### Stored items
= = = = =

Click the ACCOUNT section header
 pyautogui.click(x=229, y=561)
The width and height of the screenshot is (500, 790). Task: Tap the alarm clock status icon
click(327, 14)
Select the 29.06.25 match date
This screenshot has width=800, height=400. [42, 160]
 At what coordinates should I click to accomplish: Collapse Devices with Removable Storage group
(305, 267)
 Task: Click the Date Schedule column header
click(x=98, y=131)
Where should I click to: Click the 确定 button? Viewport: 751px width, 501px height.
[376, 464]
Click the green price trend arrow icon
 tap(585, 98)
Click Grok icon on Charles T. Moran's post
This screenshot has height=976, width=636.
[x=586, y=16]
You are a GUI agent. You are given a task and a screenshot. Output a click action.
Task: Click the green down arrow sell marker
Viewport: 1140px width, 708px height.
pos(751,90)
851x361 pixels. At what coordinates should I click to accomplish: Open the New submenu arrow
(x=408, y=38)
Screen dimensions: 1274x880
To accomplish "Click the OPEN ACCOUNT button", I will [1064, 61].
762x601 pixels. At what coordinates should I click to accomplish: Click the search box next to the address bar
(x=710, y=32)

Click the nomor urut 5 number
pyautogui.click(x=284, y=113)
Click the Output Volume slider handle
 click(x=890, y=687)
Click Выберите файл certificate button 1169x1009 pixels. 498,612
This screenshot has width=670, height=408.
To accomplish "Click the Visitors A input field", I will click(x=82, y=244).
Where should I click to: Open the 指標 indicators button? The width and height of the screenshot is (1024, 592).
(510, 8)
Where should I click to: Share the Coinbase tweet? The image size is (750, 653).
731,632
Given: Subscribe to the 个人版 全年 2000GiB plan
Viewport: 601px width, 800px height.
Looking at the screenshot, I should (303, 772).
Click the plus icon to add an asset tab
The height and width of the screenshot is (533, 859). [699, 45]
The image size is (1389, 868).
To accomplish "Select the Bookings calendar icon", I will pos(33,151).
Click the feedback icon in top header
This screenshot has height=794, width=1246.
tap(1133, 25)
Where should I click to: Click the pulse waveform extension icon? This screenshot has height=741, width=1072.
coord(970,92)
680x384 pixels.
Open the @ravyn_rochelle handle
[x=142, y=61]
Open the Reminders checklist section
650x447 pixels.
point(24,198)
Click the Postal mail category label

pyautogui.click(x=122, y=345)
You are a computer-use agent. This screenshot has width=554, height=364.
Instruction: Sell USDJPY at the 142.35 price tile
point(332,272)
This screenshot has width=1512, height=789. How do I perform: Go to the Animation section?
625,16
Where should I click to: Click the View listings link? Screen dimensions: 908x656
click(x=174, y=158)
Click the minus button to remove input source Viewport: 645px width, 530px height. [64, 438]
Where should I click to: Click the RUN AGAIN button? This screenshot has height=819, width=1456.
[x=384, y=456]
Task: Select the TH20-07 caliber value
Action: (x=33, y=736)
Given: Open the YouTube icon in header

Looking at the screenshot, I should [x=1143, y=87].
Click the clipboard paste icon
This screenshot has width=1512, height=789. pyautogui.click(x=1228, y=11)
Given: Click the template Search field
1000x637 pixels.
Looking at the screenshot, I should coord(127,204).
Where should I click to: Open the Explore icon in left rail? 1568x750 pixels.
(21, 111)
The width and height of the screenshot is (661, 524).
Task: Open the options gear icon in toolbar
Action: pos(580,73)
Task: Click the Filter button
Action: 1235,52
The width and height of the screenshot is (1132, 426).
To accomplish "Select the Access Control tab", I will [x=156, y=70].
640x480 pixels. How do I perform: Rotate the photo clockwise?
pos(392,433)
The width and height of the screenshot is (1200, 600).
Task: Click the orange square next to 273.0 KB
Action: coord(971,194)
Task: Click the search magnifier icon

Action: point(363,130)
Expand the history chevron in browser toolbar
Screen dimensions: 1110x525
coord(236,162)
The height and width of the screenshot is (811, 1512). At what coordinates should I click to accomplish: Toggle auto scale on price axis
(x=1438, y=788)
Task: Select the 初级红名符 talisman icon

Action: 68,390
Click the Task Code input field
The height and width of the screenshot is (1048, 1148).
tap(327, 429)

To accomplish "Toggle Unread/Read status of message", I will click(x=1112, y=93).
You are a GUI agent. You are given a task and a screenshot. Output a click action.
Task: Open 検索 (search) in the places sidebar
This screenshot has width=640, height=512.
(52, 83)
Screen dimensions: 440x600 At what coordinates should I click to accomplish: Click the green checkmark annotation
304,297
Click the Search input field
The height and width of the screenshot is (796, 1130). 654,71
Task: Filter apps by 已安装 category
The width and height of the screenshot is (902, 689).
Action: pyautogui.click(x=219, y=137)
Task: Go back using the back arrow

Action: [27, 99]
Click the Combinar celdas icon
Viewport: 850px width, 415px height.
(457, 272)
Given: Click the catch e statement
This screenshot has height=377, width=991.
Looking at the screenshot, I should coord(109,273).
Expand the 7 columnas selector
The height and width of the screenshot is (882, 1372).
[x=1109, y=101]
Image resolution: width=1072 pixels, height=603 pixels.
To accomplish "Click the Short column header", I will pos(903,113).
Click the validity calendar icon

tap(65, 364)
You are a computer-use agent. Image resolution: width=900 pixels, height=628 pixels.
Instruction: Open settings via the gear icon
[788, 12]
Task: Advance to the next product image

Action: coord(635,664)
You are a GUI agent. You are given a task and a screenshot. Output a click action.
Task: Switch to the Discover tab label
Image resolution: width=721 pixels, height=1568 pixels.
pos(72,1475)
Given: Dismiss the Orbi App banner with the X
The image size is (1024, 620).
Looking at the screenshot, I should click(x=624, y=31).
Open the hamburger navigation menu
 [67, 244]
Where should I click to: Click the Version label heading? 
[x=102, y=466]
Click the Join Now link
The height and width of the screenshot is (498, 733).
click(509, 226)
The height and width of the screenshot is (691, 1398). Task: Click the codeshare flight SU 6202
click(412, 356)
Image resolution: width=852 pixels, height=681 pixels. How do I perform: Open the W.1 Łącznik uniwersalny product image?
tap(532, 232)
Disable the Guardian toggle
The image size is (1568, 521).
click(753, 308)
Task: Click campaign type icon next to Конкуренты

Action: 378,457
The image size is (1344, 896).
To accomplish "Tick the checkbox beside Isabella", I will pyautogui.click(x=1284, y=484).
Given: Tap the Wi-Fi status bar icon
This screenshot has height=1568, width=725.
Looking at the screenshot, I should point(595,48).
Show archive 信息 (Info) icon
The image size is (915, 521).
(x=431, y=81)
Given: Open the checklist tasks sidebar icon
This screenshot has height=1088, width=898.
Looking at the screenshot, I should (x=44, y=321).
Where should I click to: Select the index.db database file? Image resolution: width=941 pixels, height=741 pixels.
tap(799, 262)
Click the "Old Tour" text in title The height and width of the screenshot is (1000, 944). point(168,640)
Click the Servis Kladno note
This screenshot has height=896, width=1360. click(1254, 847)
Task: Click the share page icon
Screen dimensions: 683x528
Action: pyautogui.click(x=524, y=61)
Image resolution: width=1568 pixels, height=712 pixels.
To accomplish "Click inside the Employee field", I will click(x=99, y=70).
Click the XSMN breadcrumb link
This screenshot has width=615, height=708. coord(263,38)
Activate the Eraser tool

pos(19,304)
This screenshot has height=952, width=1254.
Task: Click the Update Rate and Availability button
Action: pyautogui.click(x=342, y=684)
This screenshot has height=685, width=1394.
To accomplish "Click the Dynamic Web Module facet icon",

= = = = =

### Problem requirements
Write out the data above again, word for word.

### Task response
Click the ACCOUNT section header
 pyautogui.click(x=229, y=561)
The width and height of the screenshot is (500, 790). Task: Tap the alarm clock status icon
click(327, 14)
Select the 29.06.25 match date
This screenshot has width=800, height=400. [42, 160]
 At what coordinates should I click to accomplish: Collapse Devices with Removable Storage group
(305, 267)
 Task: Click the Date Schedule column header
click(x=98, y=131)
Where should I click to: Click the 确定 button? Viewport: 751px width, 501px height.
[376, 464]
Click the green price trend arrow icon
 tap(585, 98)
Click Grok icon on Charles T. Moran's post
This screenshot has height=976, width=636.
[x=586, y=16]
You are a GUI agent. You are given a task and a screenshot. Output a click action.
Task: Click the green down arrow sell marker
Viewport: 1140px width, 708px height.
pos(751,90)
851x361 pixels. At what coordinates should I click to accomplish: Open the New submenu arrow
(x=408, y=38)
Screen dimensions: 1274x880
To accomplish "Click the OPEN ACCOUNT button", I will [1064, 61].
762x601 pixels. At what coordinates should I click to accomplish: Click the search box next to the address bar
(x=710, y=32)

Click the nomor urut 5 number
pyautogui.click(x=284, y=113)
Click the Output Volume slider handle
 click(x=890, y=687)
Click Выберите файл certificate button 1169x1009 pixels. 498,612
This screenshot has width=670, height=408.
To accomplish "Click the Visitors A input field", I will click(x=82, y=244).
Where should I click to: Open the 指標 indicators button? The width and height of the screenshot is (1024, 592).
(510, 8)
Where should I click to: Share the Coinbase tweet? The image size is (750, 653).
731,632
Given: Subscribe to the 个人版 全年 2000GiB plan
Viewport: 601px width, 800px height.
Looking at the screenshot, I should (303, 772).
Click the plus icon to add an asset tab
The height and width of the screenshot is (533, 859). [699, 45]
The image size is (1389, 868).
To accomplish "Select the Bookings calendar icon", I will pos(33,151).
Click the feedback icon in top header
This screenshot has height=794, width=1246.
tap(1133, 25)
Where should I click to: Click the pulse waveform extension icon? This screenshot has height=741, width=1072.
coord(970,92)
680x384 pixels.
Open the @ravyn_rochelle handle
[x=142, y=61]
Open the Reminders checklist section
650x447 pixels.
point(24,198)
Click the Postal mail category label

pyautogui.click(x=122, y=345)
You are a computer-use agent. This screenshot has width=554, height=364.
Instruction: Sell USDJPY at the 142.35 price tile
point(332,272)
This screenshot has width=1512, height=789. How do I perform: Go to the Animation section?
625,16
Where should I click to: Click the View listings link? Screen dimensions: 908x656
click(x=174, y=158)
Click the minus button to remove input source Viewport: 645px width, 530px height. [64, 438]
Where should I click to: Click the RUN AGAIN button? This screenshot has height=819, width=1456.
[x=384, y=456]
Task: Select the TH20-07 caliber value
Action: (x=33, y=736)
Given: Open the YouTube icon in header

Looking at the screenshot, I should [x=1143, y=87].
Click the clipboard paste icon
This screenshot has width=1512, height=789. pyautogui.click(x=1228, y=11)
Given: Click the template Search field
1000x637 pixels.
Looking at the screenshot, I should coord(127,204).
Where should I click to: Open the Explore icon in left rail? 1568x750 pixels.
(21, 111)
The width and height of the screenshot is (661, 524).
Task: Open the options gear icon in toolbar
Action: pos(580,73)
Task: Click the Filter button
Action: 1235,52
The width and height of the screenshot is (1132, 426).
To accomplish "Select the Access Control tab", I will [x=156, y=70].
640x480 pixels. How do I perform: Rotate the photo clockwise?
pos(392,433)
The width and height of the screenshot is (1200, 600).
Task: Click the orange square next to 273.0 KB
Action: coord(971,194)
Task: Click the search magnifier icon

Action: point(363,130)
Expand the history chevron in browser toolbar
Screen dimensions: 1110x525
coord(236,162)
The height and width of the screenshot is (811, 1512). At what coordinates should I click to accomplish: Toggle auto scale on price axis
(x=1438, y=788)
Task: Select the 初级红名符 talisman icon

Action: 68,390
Click the Task Code input field
The height and width of the screenshot is (1048, 1148).
tap(327, 429)

To accomplish "Toggle Unread/Read status of message", I will click(x=1112, y=93).
You are a GUI agent. You are given a task and a screenshot. Output a click action.
Task: Open 検索 (search) in the places sidebar
This screenshot has width=640, height=512.
(52, 83)
Screen dimensions: 440x600 At what coordinates should I click to accomplish: Click the green checkmark annotation
304,297
Click the Search input field
The height and width of the screenshot is (796, 1130). 654,71
Task: Filter apps by 已安装 category
The width and height of the screenshot is (902, 689).
Action: pyautogui.click(x=219, y=137)
Task: Go back using the back arrow

Action: [27, 99]
Click the Combinar celdas icon
Viewport: 850px width, 415px height.
(457, 272)
Given: Click the catch e statement
This screenshot has height=377, width=991.
Looking at the screenshot, I should coord(109,273).
Expand the 7 columnas selector
The height and width of the screenshot is (882, 1372).
[x=1109, y=101]
Image resolution: width=1072 pixels, height=603 pixels.
To accomplish "Click the Short column header", I will pos(903,113).
Click the validity calendar icon

tap(65, 364)
You are a computer-use agent. Image resolution: width=900 pixels, height=628 pixels.
Instruction: Open settings via the gear icon
[788, 12]
Task: Advance to the next product image

Action: coord(635,664)
You are a GUI agent. You are given a task and a screenshot. Output a click action.
Task: Switch to the Discover tab label
Image resolution: width=721 pixels, height=1568 pixels.
pos(72,1475)
Given: Dismiss the Orbi App banner with the X
The image size is (1024, 620).
Looking at the screenshot, I should click(x=624, y=31).
Open the hamburger navigation menu
 [67, 244]
Where should I click to: Click the Version label heading? 
[x=102, y=466]
Click the Join Now link
The height and width of the screenshot is (498, 733).
click(509, 226)
The height and width of the screenshot is (691, 1398). Task: Click the codeshare flight SU 6202
click(412, 356)
Image resolution: width=852 pixels, height=681 pixels. How do I perform: Open the W.1 Łącznik uniwersalny product image?
tap(532, 232)
Disable the Guardian toggle
The image size is (1568, 521).
click(753, 308)
Task: Click campaign type icon next to Конкуренты

Action: 378,457
The image size is (1344, 896).
To accomplish "Tick the checkbox beside Isabella", I will pyautogui.click(x=1284, y=484).
Given: Tap the Wi-Fi status bar icon
This screenshot has height=1568, width=725.
Looking at the screenshot, I should point(595,48).
Show archive 信息 (Info) icon
The image size is (915, 521).
(x=431, y=81)
Given: Open the checklist tasks sidebar icon
This screenshot has height=1088, width=898.
Looking at the screenshot, I should (x=44, y=321).
Where should I click to: Select the index.db database file? Image resolution: width=941 pixels, height=741 pixels.
tap(799, 262)
Click the "Old Tour" text in title The height and width of the screenshot is (1000, 944). point(168,640)
Click the Servis Kladno note
This screenshot has height=896, width=1360. click(1254, 847)
Task: Click the share page icon
Screen dimensions: 683x528
Action: pyautogui.click(x=524, y=61)
Image resolution: width=1568 pixels, height=712 pixels.
To accomplish "Click inside the Employee field", I will click(x=99, y=70).
Click the XSMN breadcrumb link
This screenshot has width=615, height=708. coord(263,38)
Activate the Eraser tool

pos(19,304)
This screenshot has height=952, width=1254.
Task: Click the Update Rate and Availability button
Action: pyautogui.click(x=342, y=684)
This screenshot has height=685, width=1394.
To accomplish "Click the Dynamic Web Module facet icon",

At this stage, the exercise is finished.